When plums are abundant, juicy, and ripe in the summer, this light dessert brings out the best in their tart sweetness. Easy to prepare but complex in flavor, it’s ideal after simple grilled dishes, particularly those with Asian accents. Because it is not too sweet, it can even serve as a sauce or garnish for gamy meats, like duck. For show, I flambe the plums, but that can be a risky experiment unless you’ve tried it before. It tastes just as good quickly sauteed in a pan, as in this recipe.
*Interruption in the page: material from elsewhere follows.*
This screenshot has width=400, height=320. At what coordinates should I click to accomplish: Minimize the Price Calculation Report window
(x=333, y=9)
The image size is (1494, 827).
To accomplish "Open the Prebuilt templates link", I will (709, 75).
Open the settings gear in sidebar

- ½ pounds (680 grams) plums, preferably Black Mission, quartered and pitted
- 1 1/3 cups (7 ounces/200 grams) packed light brown sugar
- One ½-inch piece fresh ginger, cut into ¼-inch slices
- 3 whole star anise
- 2/3 cup (5.3 ounces/150 grams) sake
- 2 tablespoons fresh lemon juice
- Two 4-inch-long strips lemon zest (removed with a vegetable peeler)
- ½ teaspoon salt
- Ginger-Rum Raisin Ice Cream or ½ cup creme fraiche, optional
1. Put all of the ingredients, except for the optional ice cream, into a large mixing bowl and stir well. Cover and refrigerate for 4 to 6 hours; do not let the mixture sit overnight.
2. Set a large deep skillet over high heat and heat for 3 minutes. Add the plum mixture all at once and cook, stirring, until the alcohol burns off and the plums are just softened, about 4 minutes. Remove from the heat and remove the ginger slices, star anise, and lemon zest. You can also reserve the star anise and lemon zest for garnish, if desired.
3. Divide the plums among serving bowls, top with the ice cream, if desired, and serve.